Most likely reviewer criticisms: underreporting bias, notoriety bias, residual confounding by indication, drug-name misclassification, no external population-based validation
Revision if findings fail: switch to PT-level primary outcome; restrict to highest-quality reporter types (HCP-only); expand covariate set
Step 8: Minimal Executable Version
OpenFDA only, one drug class + one active comparator, one SOC, primary suspect restriction, drug normalization, crude + adjusted ROR, 3–5 key PTs, one summary table + one forest plot. 2–3 week timeline.
Step 9: Publication Upgrade Path
Addition
Publication Gain
Effort
Add second active comparator
High (comparator robustness)
Low
Add within-class head-to-head
High (heterogeneity story)
Low–Medium
Add time-to-onset summary
Medium
Low
Add pharmacologic subgroup comparison
Medium (mechanistic framing)
Medium
Add post hoc sensitivity analysis
High (reviewer defense)
Low
Expand PT architecture to 10–12 PTs
Medium
Low
Add HCP-only reporter sensitivity restriction
Medium
Low
Hard Rules
Never output only one generic plan — always output all four configurations.
Always recommend one primary plan with justification.
Always separate necessary modules from optional modules.
Distinguish disproportionality evidence, adjusted signal support, heterogeneity evidence, and sensitivity support.
Never treat FAERS signals as incidence estimates — label as reporting disproportionality.
Never overclaim causal drug effects from disproportionality alone.
Do not force broad all-SOC scans when user clearly wants one SOC or narrow domain.
Do not ignore comparator suitability; flag if indication overlap is weak.
Do not ignore drug-name misclassification risk — always include normalization step.
If user provides limited detail, infer a reasonable default design and state assumptions clearly.
Input Validation
This skill accepts: a drug set (one or more drugs or a drug class) + a comparator (or inferrable comparator) + a target SOC or AE domain, submitted for FAERS comparative pharmacovigilance study design.
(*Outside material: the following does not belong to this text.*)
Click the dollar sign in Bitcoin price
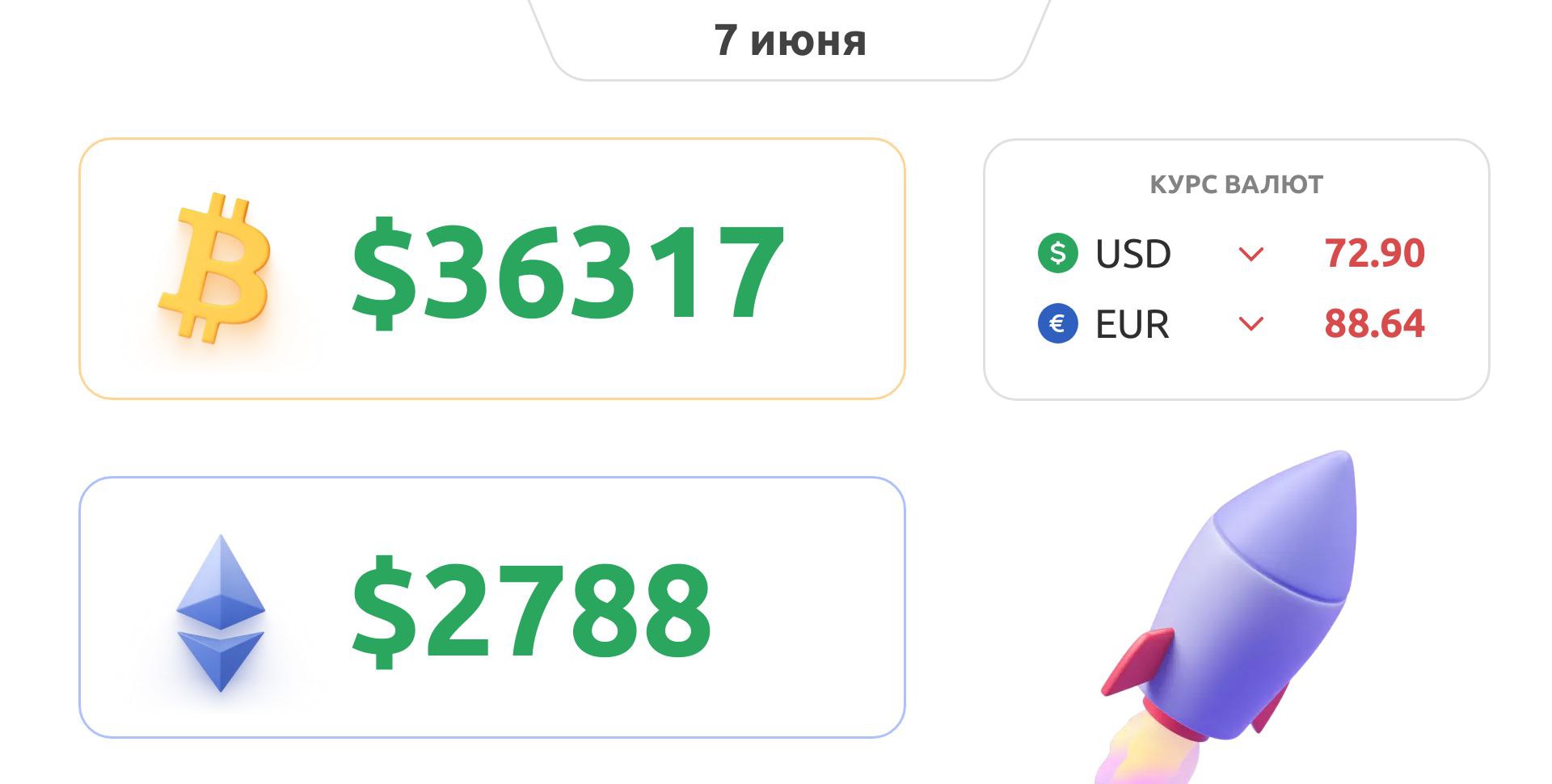The image size is (1552, 784). coord(384,273)
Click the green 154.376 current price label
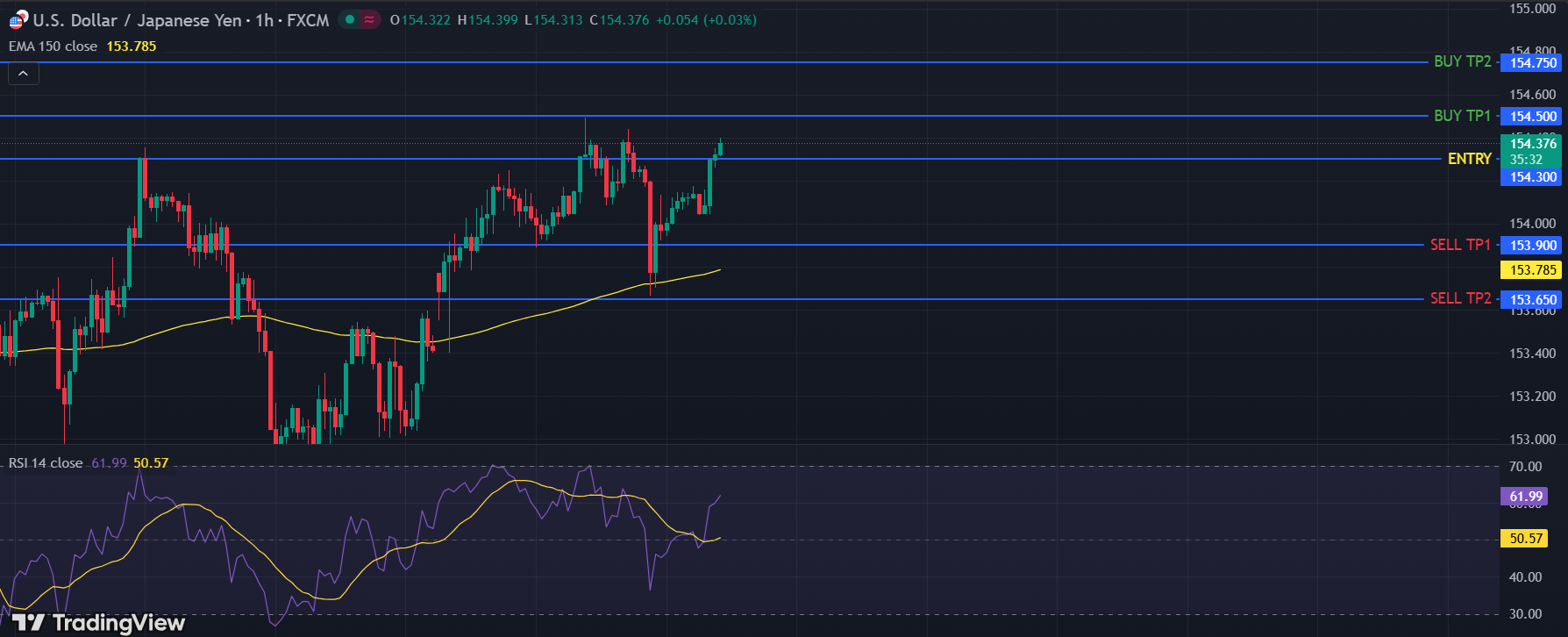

Out-of-scope response templates:
If the user provides only one drug with no comparator and no SOC:
"To design a FAERS comparative study, this skill needs at minimum: (1) a target drug or drug class, (2) a comparator, and (3) a target adverse event domain. I'll infer a reasonable comparator and SOC based on the drug's indication — please confirm or correct my assumptions before proceeding."
If the user requests an all-SOC sweep or pan-MedDRA signal scan:
"This skill is designed for single-SOC comparative pharmacovigilance designs. An all-SOC disproportionality sweep is a different study type outside this scope. I can help you: (a) identify the highest-priority SOC for your drug and design a focused study there, or (b) describe how an all-SOC PRR/EBGM screen would differ methodologically. Which would be more useful?"
If the user asks to frame FAERS disproportionality results as causal evidence without caveats:
"FAERS disproportionality analysis (ROR/PRR) cannot establish causality — it quantifies reporting proportion differences, not incidence or risk. This skill will always include appropriate epistemic caveats. I can design the strongest possible comparative pharmacovigilance study with active-comparator restriction and sensitivity analysis to maximize the evidentiary weight of the findings."
If the request is unrelated to FAERS/pharmacovigilance study design:
"FAERS Multi-Drug SOC Planner is designed to generate comparative pharmacovigilance study designs using FAERS or OpenFDA data. Your request appears to be outside this scope. Please use a more appropriate tool for your task."